**Work to complete:**
From the items below, extract each line that contains the string "width". Case counts.
[BEGIN Listed entries]
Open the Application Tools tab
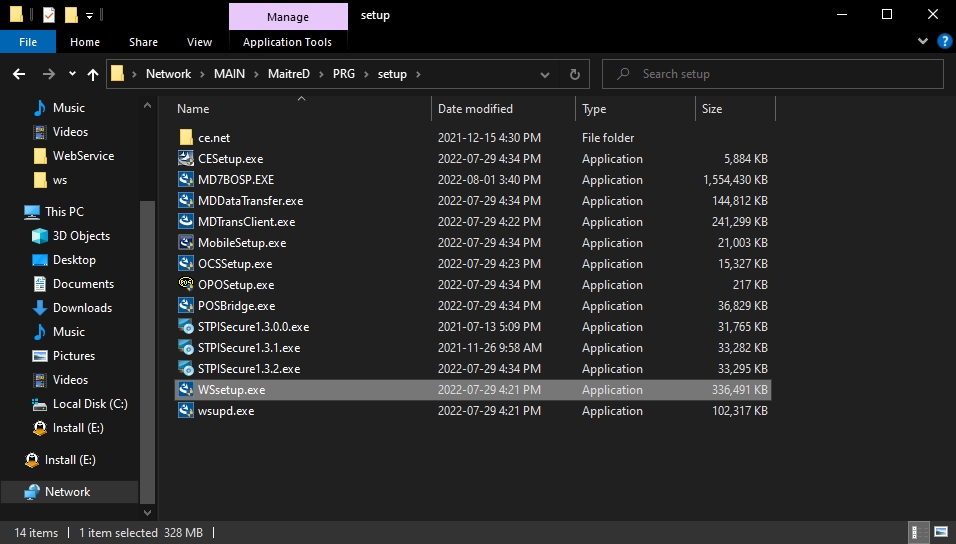 [287, 42]

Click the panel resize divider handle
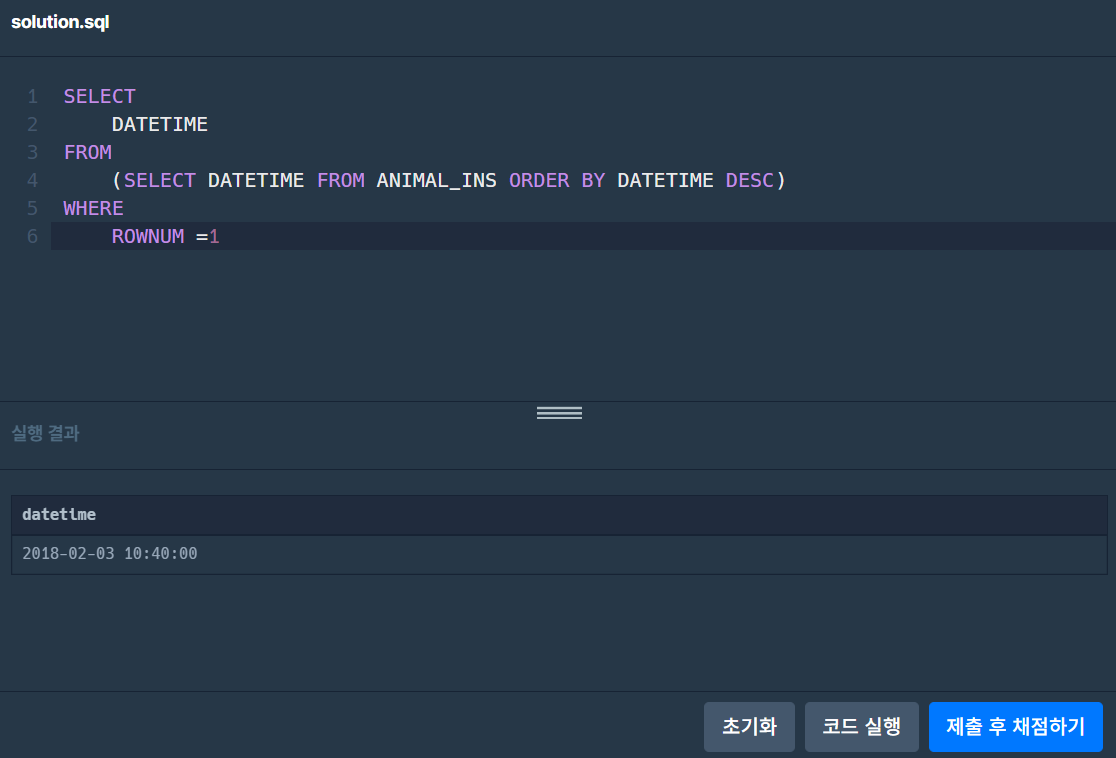[558, 412]
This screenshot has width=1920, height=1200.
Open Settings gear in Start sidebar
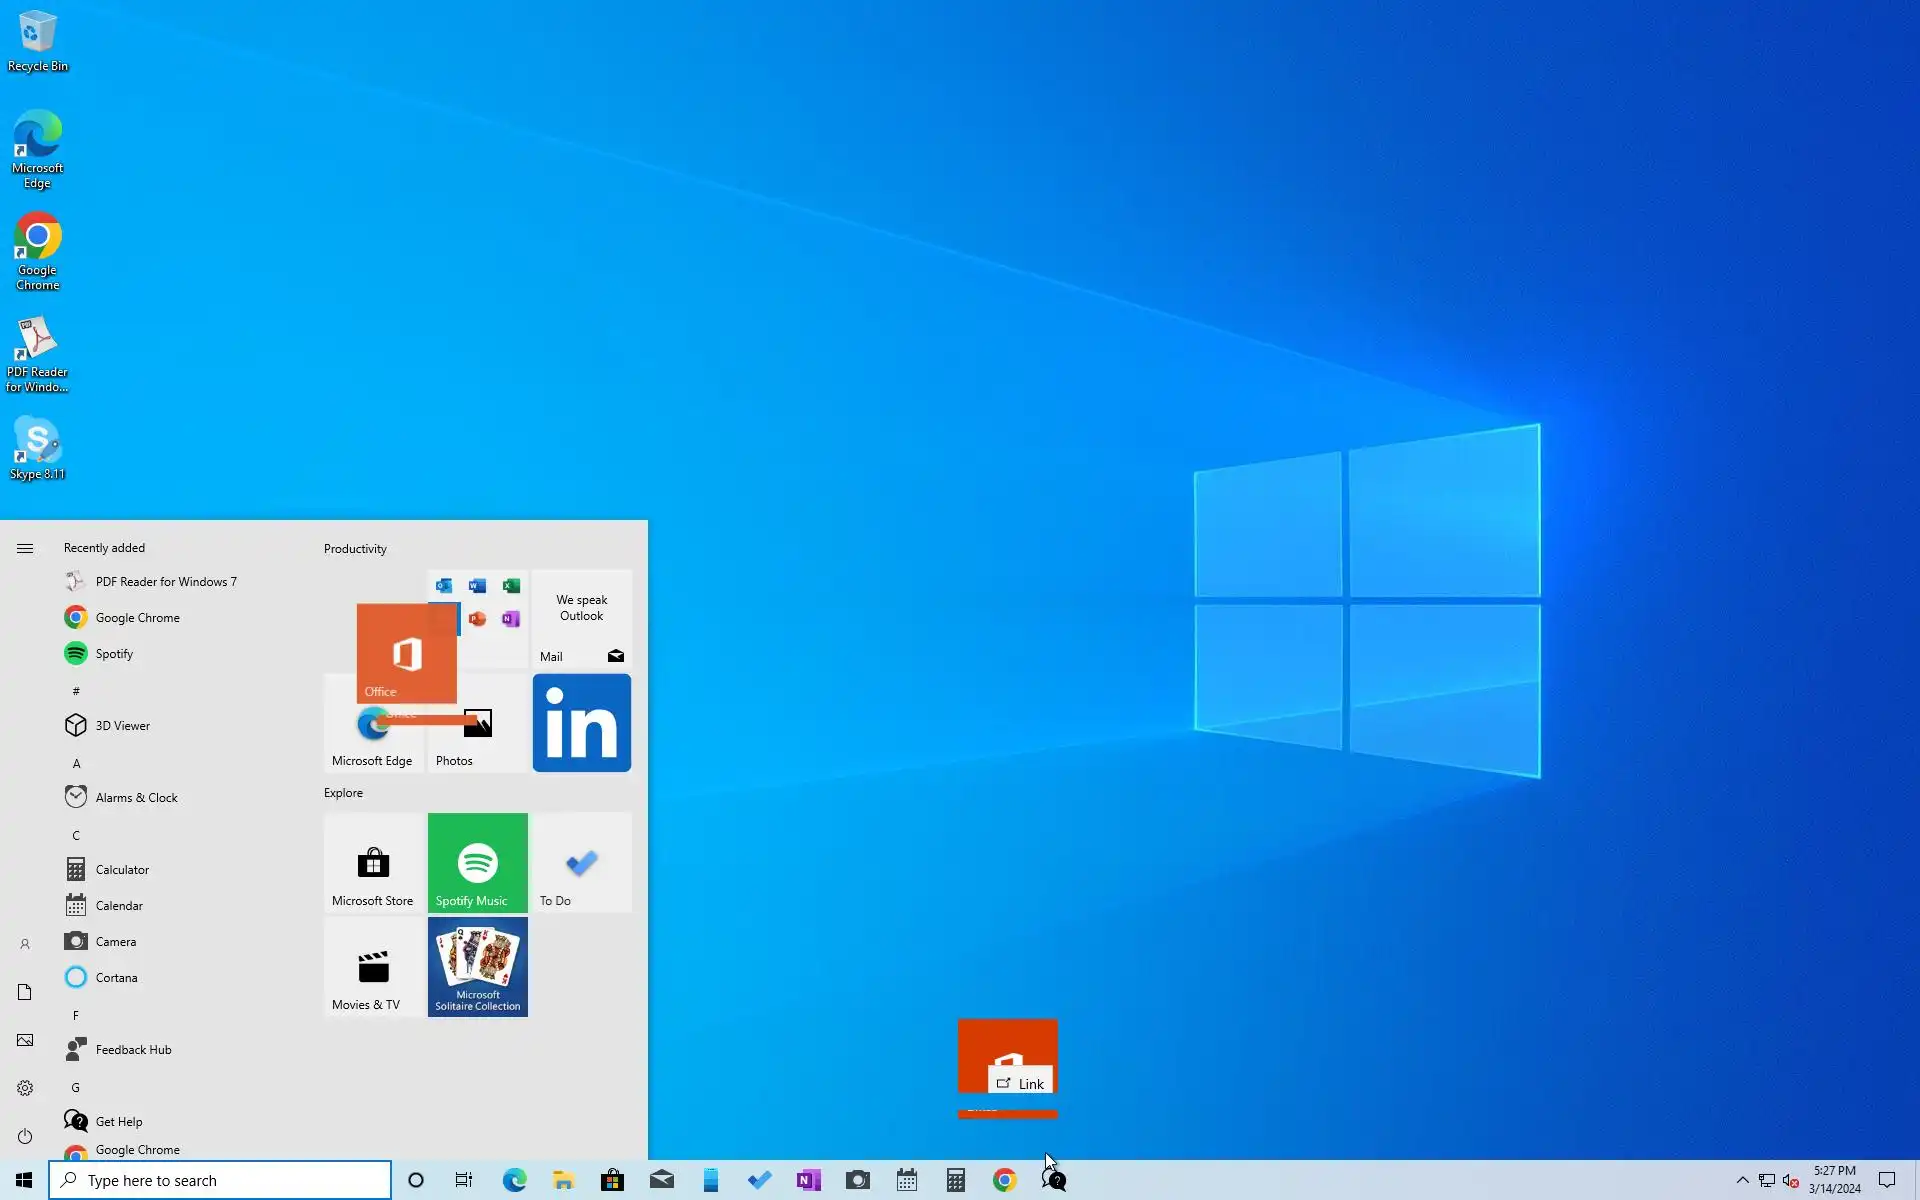coord(25,1088)
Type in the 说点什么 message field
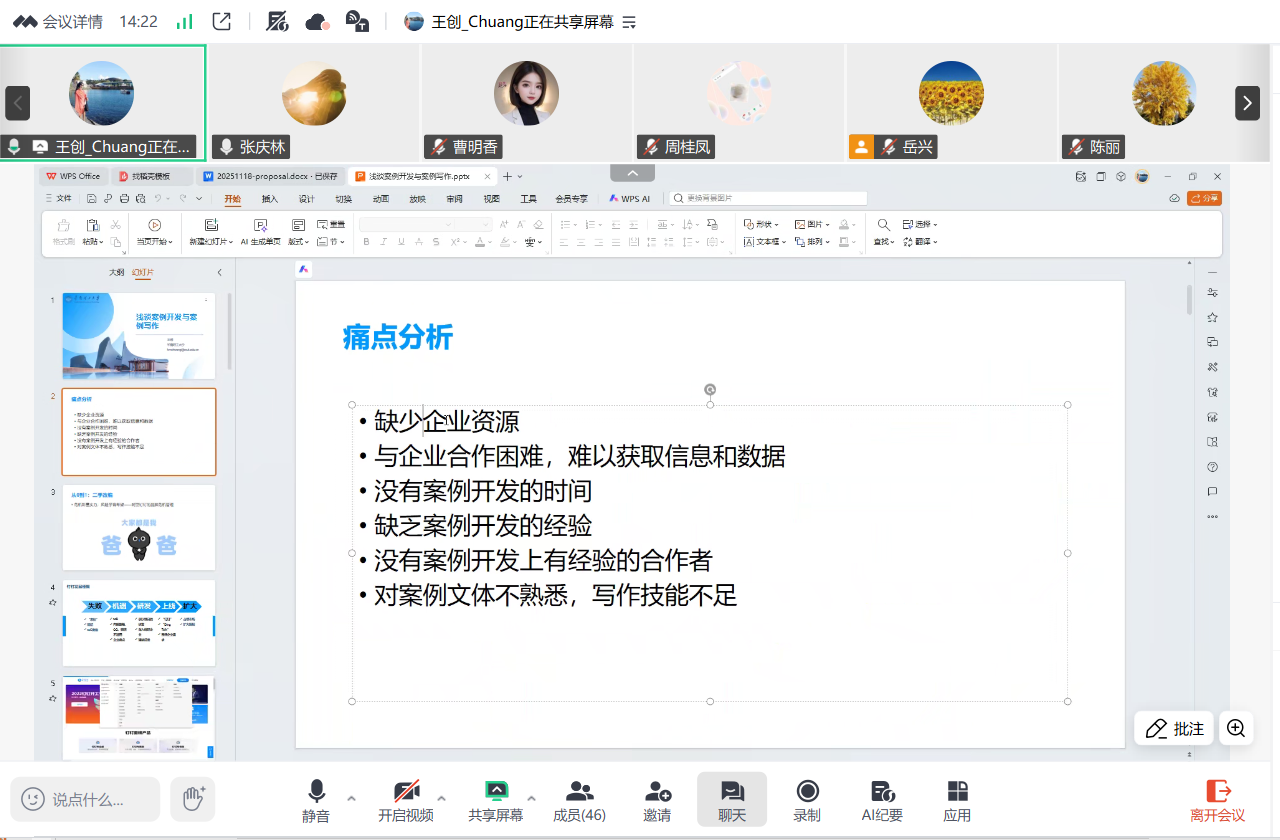1280x840 pixels. [88, 799]
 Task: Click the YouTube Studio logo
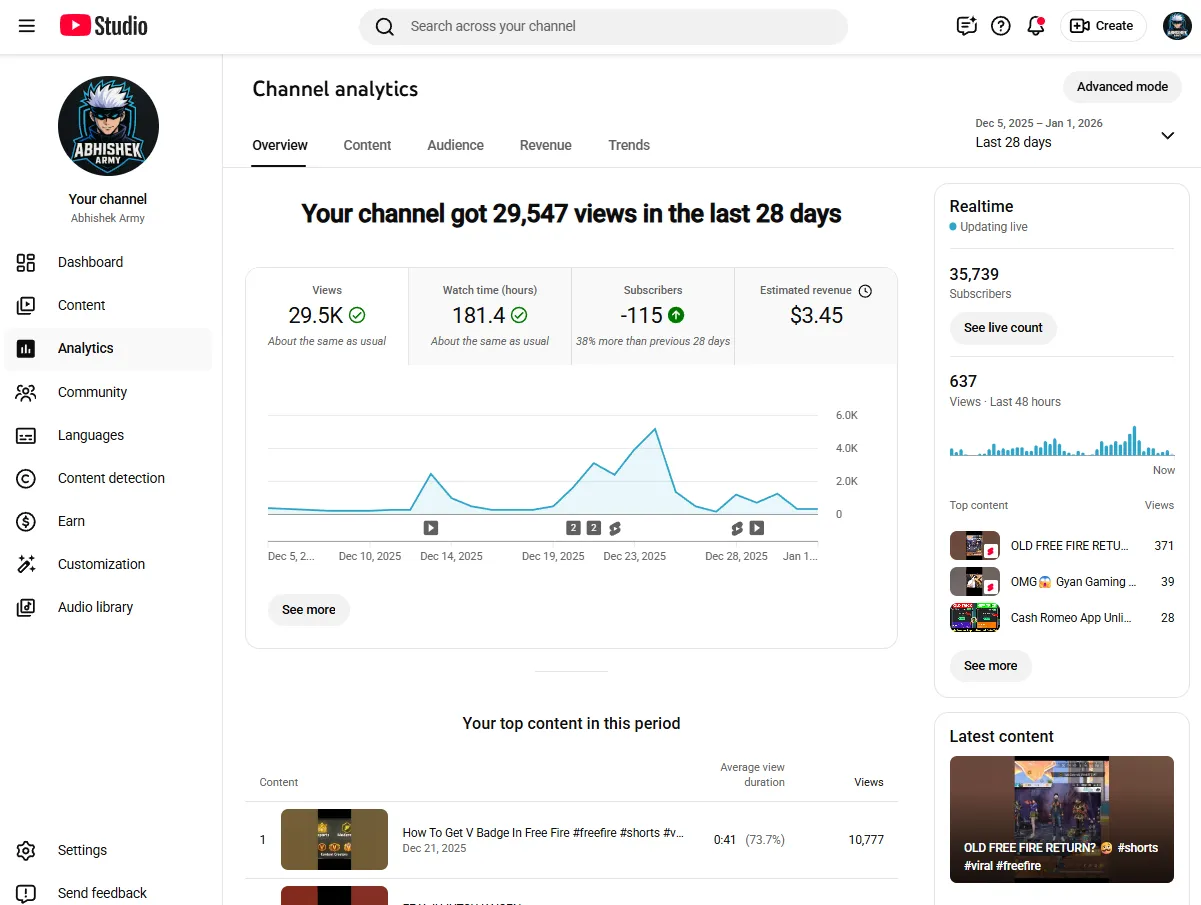(104, 26)
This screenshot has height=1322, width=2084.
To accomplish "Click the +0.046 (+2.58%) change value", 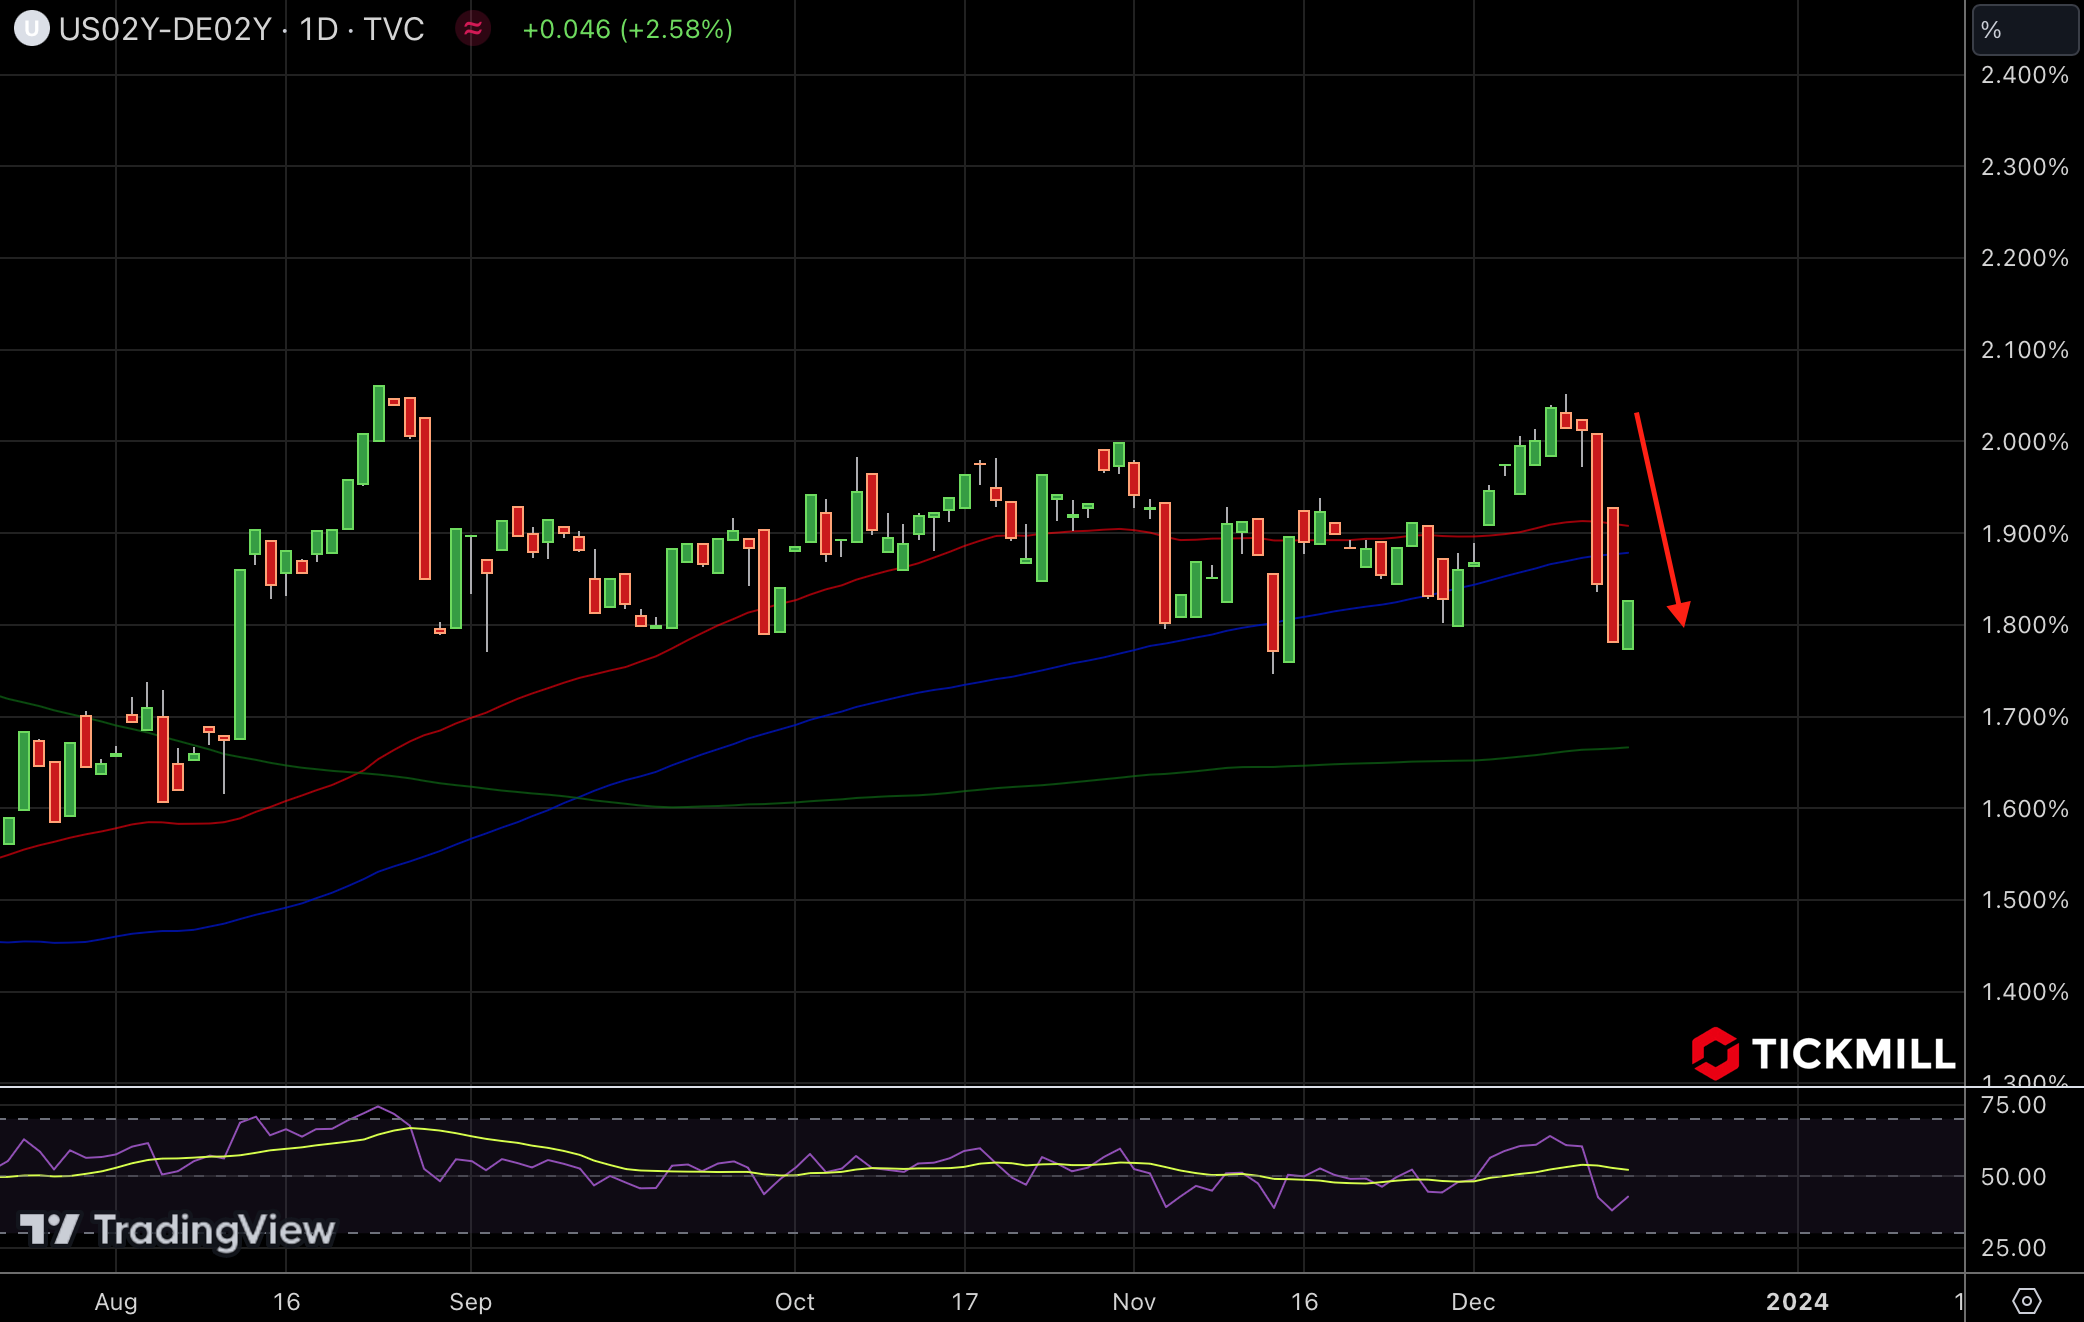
[END Listed entries]
**Solution:**
This screenshot has width=1920, height=1200.
This screenshot has height=1322, width=2084.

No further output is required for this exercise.